It can be seen that, compared with injecting the exception into the blockchain cluster in one test scenario in an external injection manner or an internal injection manner, in the embodiment of the present application, the exception injection operation is performed in a manner of combining external injection and internal injection on each blockchain service in the blockchain service cluster in the current test scenario corresponding to the blockchain service cluster, so as to obtain the byzantine fault-tolerant detection result of the blockchain. The block chain service cluster corresponds to various test scenes, and more defects of the block chain service cluster can be found in a mode of combining external injection and internal injection, so that the detection efficiency of the Byzantine fault-tolerant detection of the block chain under various test scenes is improved.
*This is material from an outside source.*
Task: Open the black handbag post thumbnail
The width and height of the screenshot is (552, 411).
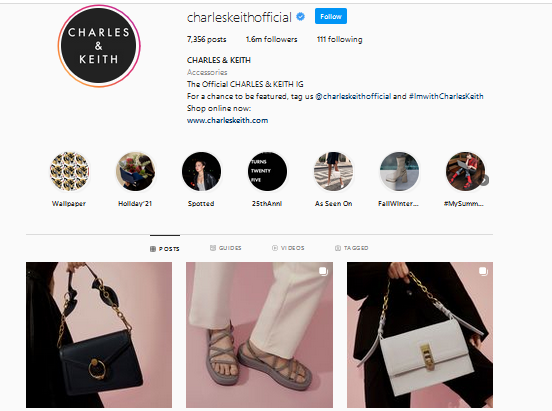Action: click(99, 335)
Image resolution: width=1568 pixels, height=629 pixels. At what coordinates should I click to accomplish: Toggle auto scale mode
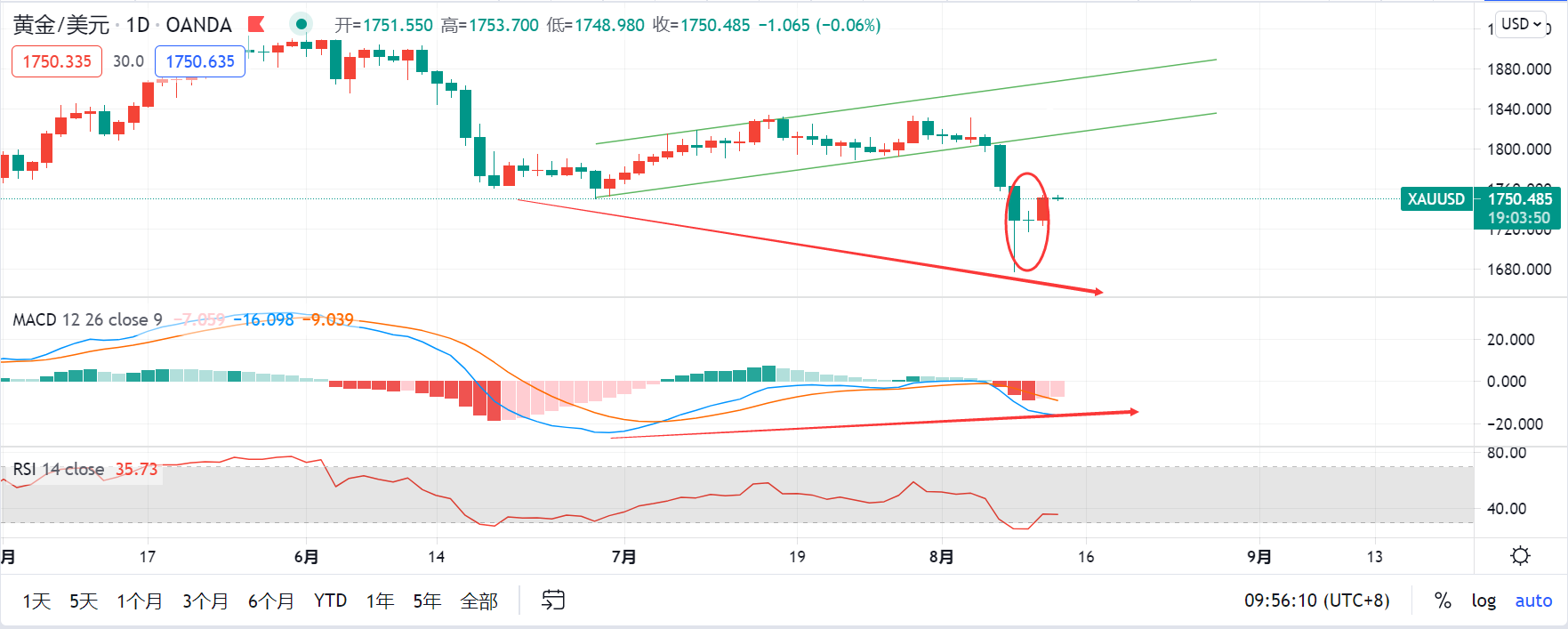1533,601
In a possible embodiment, in configuring a current test scenario corresponding to each blockchain service in the blockchain service cluster, the configuration unit 401 is specifically configured to:

sending a test scene request to each blockchain service in the blockchain service cluster, wherein the test scene request is used for indicating the corresponding blockchain service to determine the test scene carried by the blockchain service as the current test scene;

and receiving test scenario configuration success information sent by each block chain service aiming at the test scenario request.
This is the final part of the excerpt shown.